Motion City Soundtrack Album Review
“Panic Stations,” the sixth album from Minnesota pop-punk/alternative rock band Motion City Soundtrack, was released on Sept. 18, and may send fans mixed feelings on its ever-evolving sound.
The first half of the album sounded more pop than pop-punk, and infused electronic-rock and indie-rock themes in its synthetic sounds and guitars. In songs such as “Lose Control,” the band uses this more pop-centric feel to iterate a feel-good dance beat that may seem to counter the lyrical themes of the song, as in the emotional lines “Some of us fall in love / Some of us fall apart.” These songs may seem melodically lackluster at times for fans of their earlier sounds.
However, Motion City Soundtrack is very clever in tying its songs together through a repeated idea. Throughout the album, the listener returns again and again to a theme of oceanic waves, crashing just as one’s pain and emotional baggage seizes them. “Lose Control” describes this early on, relating a life situation to an “ugly ocean.” The second to last track “The Samurai Code” ties them together with the moving lines “Starving myself in the name of progress / Clutching the tide as the ship goes down / My heart belongs beneath the ocean floor.”

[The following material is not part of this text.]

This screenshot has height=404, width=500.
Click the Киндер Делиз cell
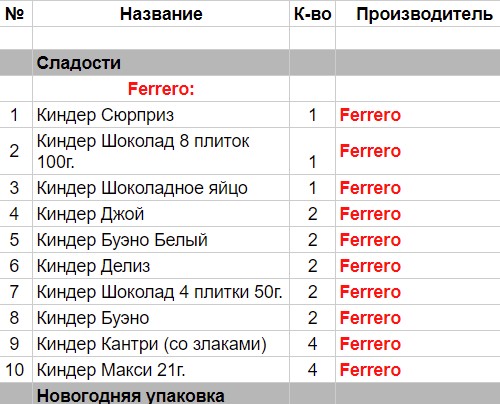pyautogui.click(x=161, y=265)
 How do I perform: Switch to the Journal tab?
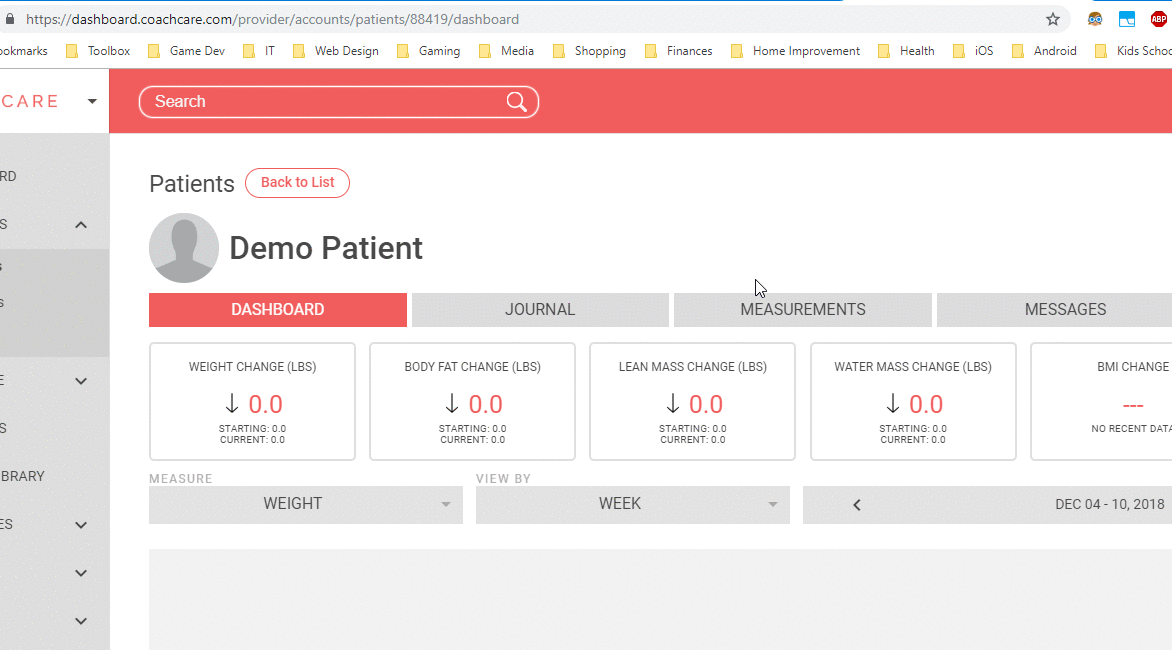click(540, 310)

The latter half of the record caters to its harder or more punk-rock fan base in songs such as “Broken Arrow” and “Over It Now,” which utilize the passionately-driven guitar sounds, ideas and feelings emulated in the genre. The best example of this is in the song “Gravity,” which is a personal favorite. It uses these melodic techniques, in addition to the emotional ideologies one expects in the language of a punk-hit: “It’s not the weight of the world / It’s just the way that I am / I didn’t mean to push you closer to the edge / Sometimes obsession gets the best of me.”

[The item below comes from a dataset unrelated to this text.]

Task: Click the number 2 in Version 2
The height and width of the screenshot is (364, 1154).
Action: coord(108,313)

Overall, it was a decent album. Having listened to the band in the past, the sound that poured from my speakers was not quite what I expected — but that, by no means, means that it was bad; Motion City Soundtrack is instead gearing more towards the pop culture scene, while still balancing the sounds its original fans know and love.
What stood out the most in “Panic Stations” is the record’s lyrical brilliance. Some of the most powerful lyrics come from the song “Anything At All”: “I miss you, I hope you’re okay,” and “I’ve been waiting what feels an eternity / Hoping night after night you’ll return to me / And retire from the madness and excess / This derelict scene.” This album is definitely worth the listen.